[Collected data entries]
◇ ◇ ◇

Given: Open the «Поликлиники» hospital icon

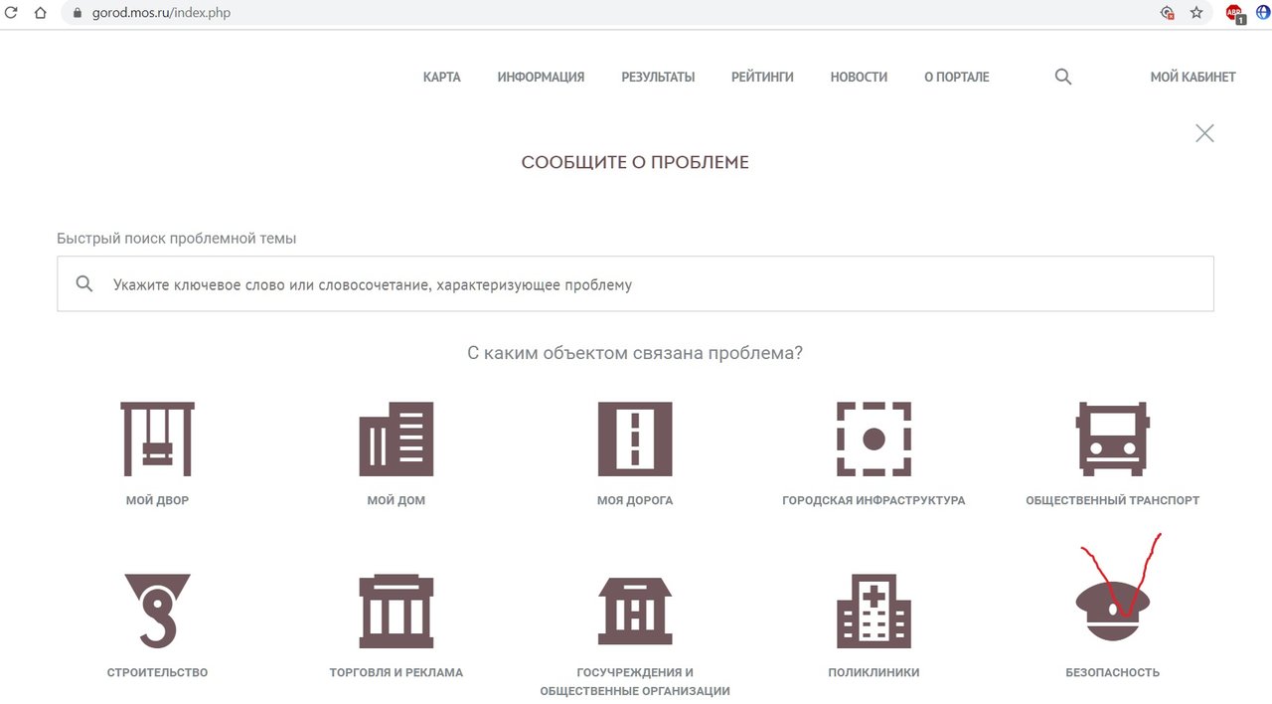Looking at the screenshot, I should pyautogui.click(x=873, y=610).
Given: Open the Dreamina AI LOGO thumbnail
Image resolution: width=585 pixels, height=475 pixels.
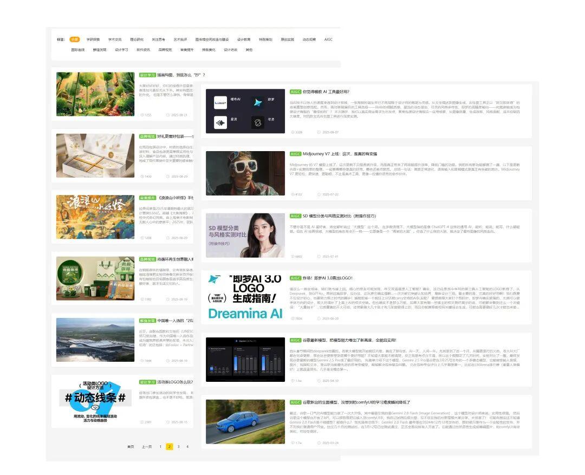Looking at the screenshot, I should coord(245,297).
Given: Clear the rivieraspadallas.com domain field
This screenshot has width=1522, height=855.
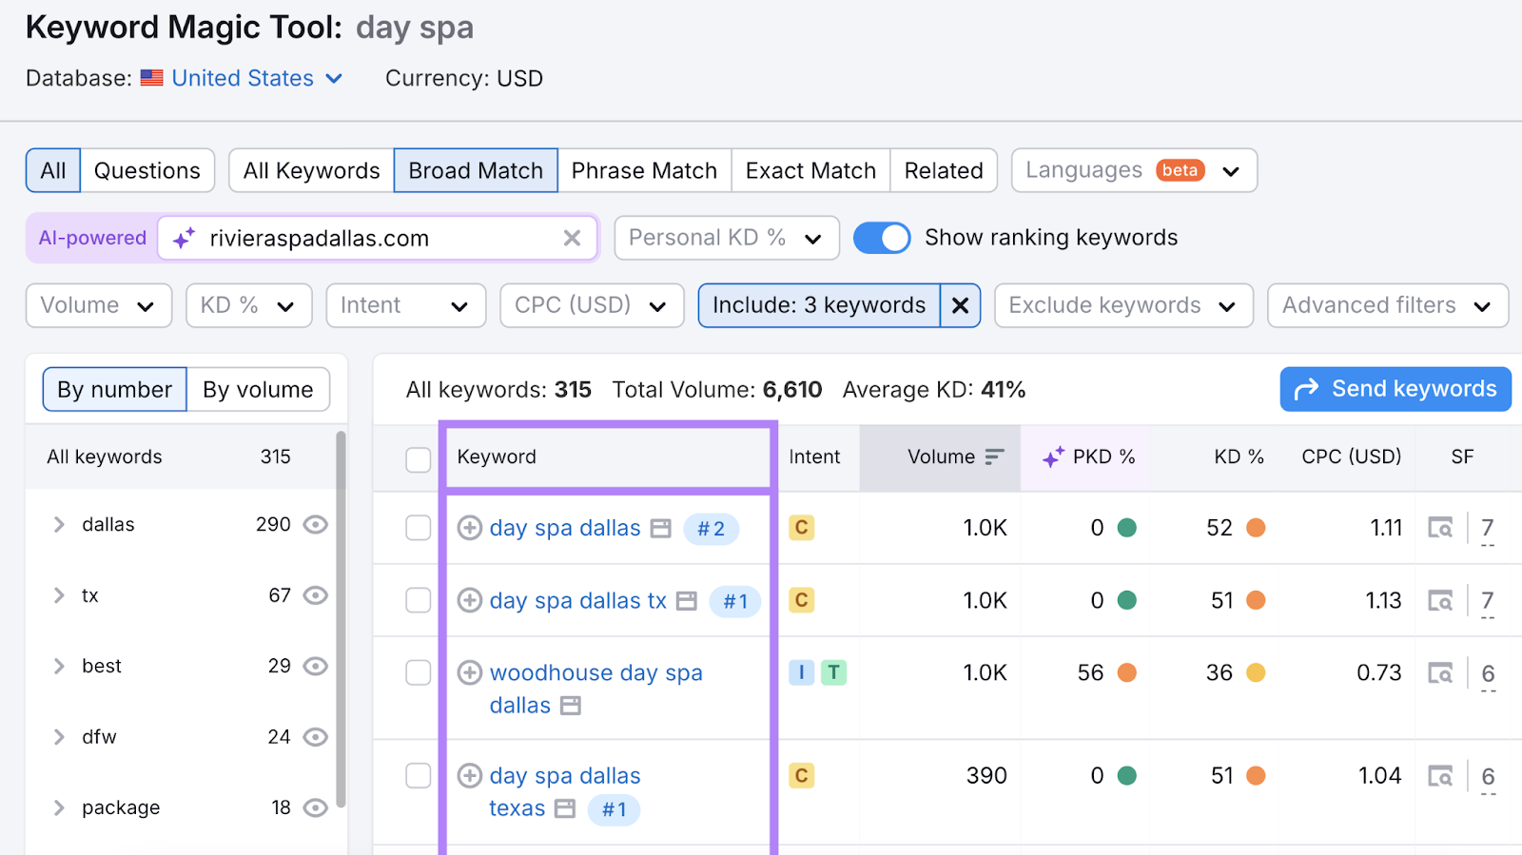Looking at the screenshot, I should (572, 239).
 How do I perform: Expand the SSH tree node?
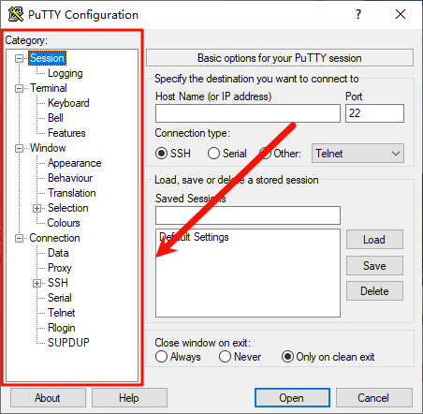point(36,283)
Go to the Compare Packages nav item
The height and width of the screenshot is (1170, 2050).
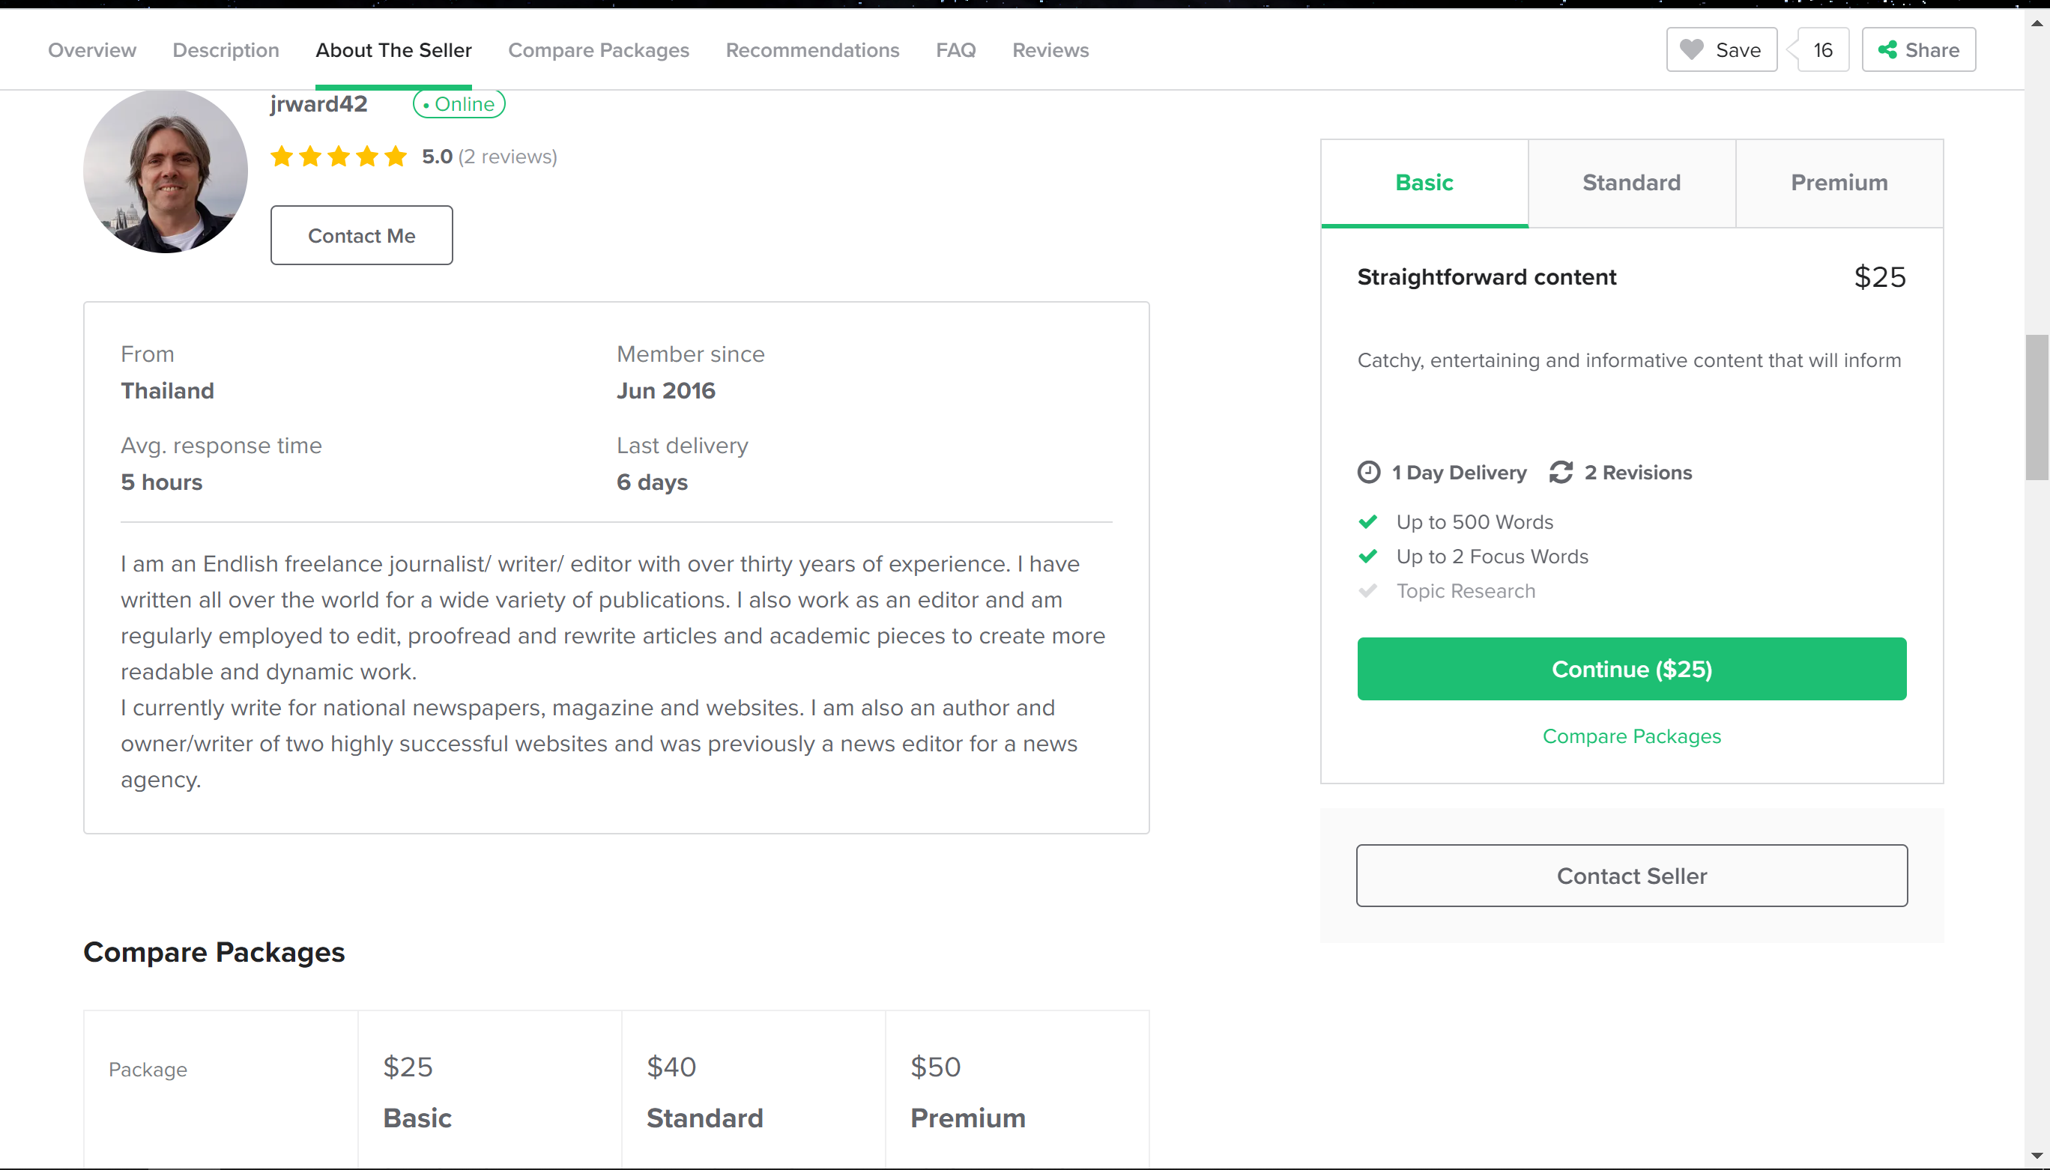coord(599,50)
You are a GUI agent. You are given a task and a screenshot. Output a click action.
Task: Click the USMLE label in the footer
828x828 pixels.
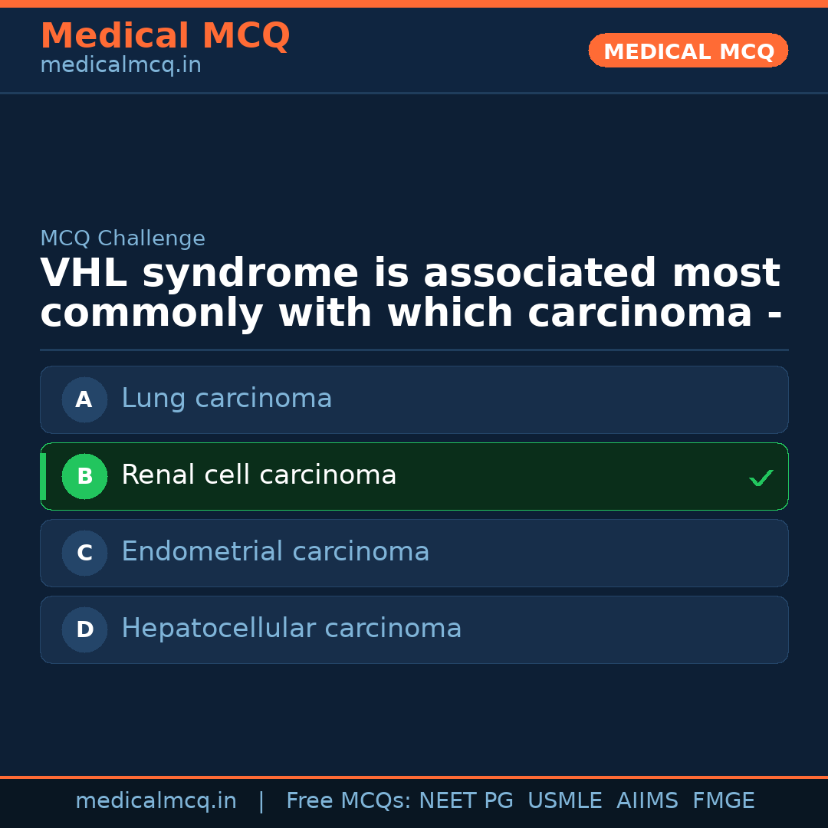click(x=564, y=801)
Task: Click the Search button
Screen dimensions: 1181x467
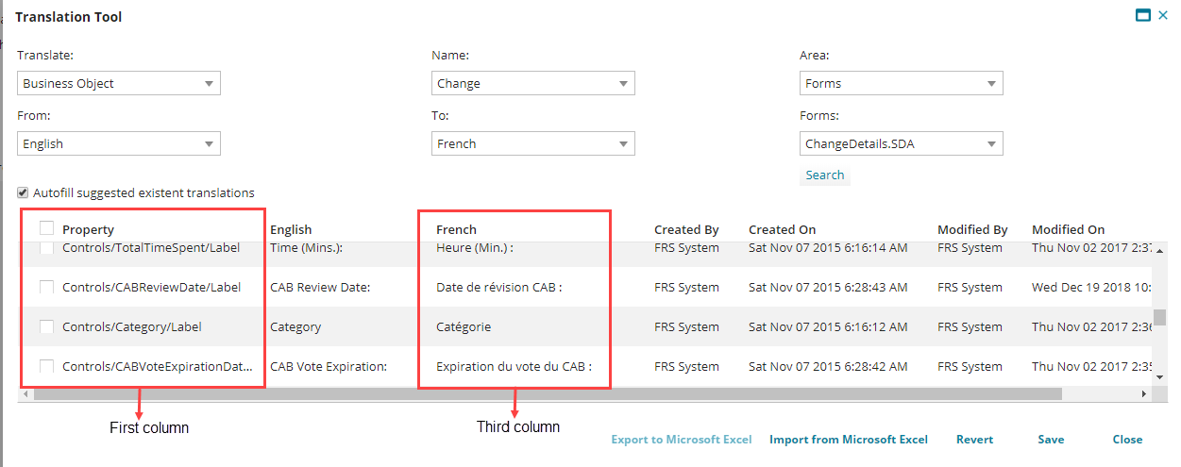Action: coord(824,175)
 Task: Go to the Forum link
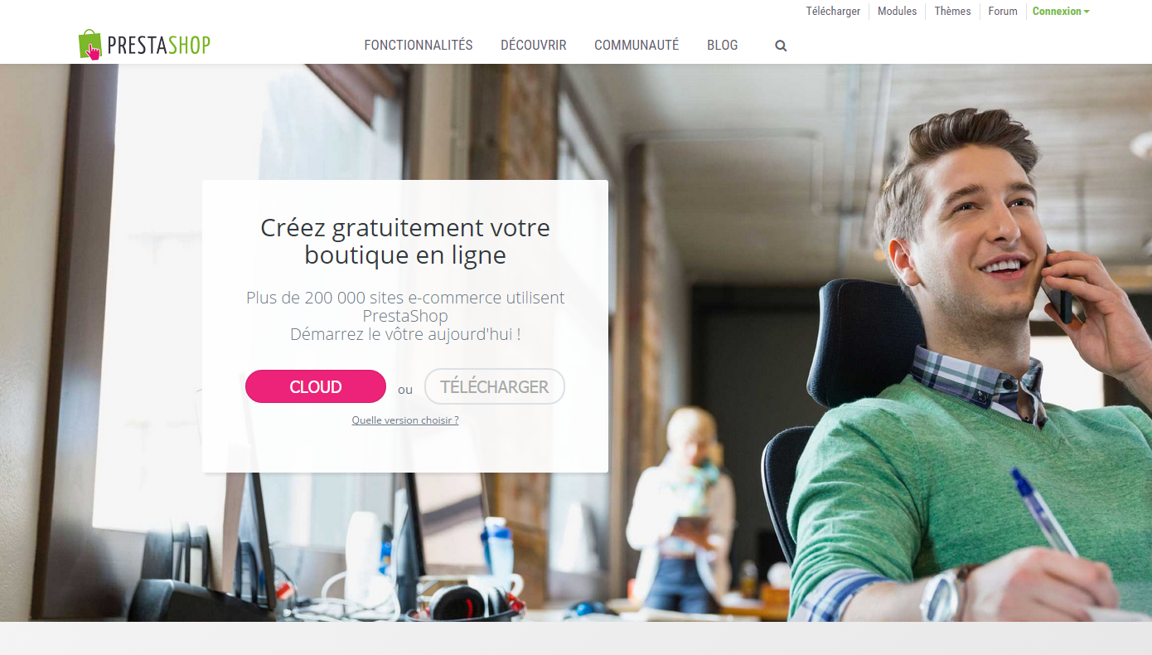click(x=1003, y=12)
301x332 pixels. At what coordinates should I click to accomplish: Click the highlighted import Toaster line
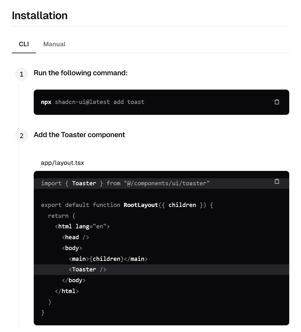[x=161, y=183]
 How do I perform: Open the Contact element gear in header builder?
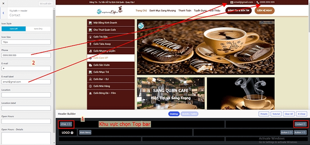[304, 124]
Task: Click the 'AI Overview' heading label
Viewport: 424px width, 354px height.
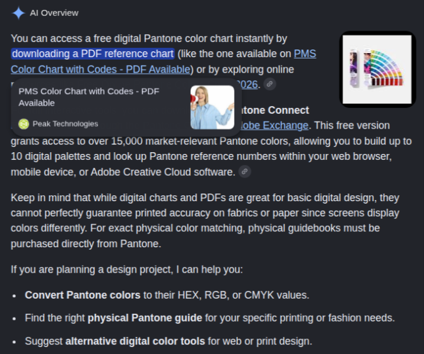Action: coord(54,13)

◇ ◇ ◇

*WHAT TO WORK ON*. Check each line above for "label" and please state only how many have it.

*RESPONSE*. 2